Buy-side outsourced trading adoption on the rise

Outsourced trading is on the rise for the buy side as managers look for more liquidity, research and market intelligence, according to recent research from Coalition Greenwich.

In a study of 103 buy-side equity traders worldwide, 10% had paid trading commissions to outsourced trading platforms over the past year. The majority (7%) reported spending up to US$3 million on the service, with the remainder paying more.

This practice, which the buy side has long baulked at, is becoming more adopted as firms seek to access sell-side research, market intelligence and liquidity that is not available internally or through existing sell-side providers.

However, some outsourced trading providers opposed being categorised as execution brokers. One participant argued that they would not compromise sell-side relationships by disintermediating brokers. Another stated that they act as a “lever” to the investment team, “[empowering] them [and] providing a path to information and liquidity”.
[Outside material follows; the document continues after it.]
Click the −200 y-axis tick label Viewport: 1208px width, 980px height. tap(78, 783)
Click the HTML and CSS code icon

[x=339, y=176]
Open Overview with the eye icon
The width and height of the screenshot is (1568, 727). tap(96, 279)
A primary concern around outsourced trading is trading discretion, with study participants suggesting that only in-house traders can ensure this thanks to their continuous contact with portfolio managers. Relationship management is valued as a key tool here.

The outsourced trading space is currently flooded with options, the report notes, adding that many platforms will struggle to gain traction and build sell-side relationships. Those taking part in the survey emphasised the need for talent as well as a healthy technology budget.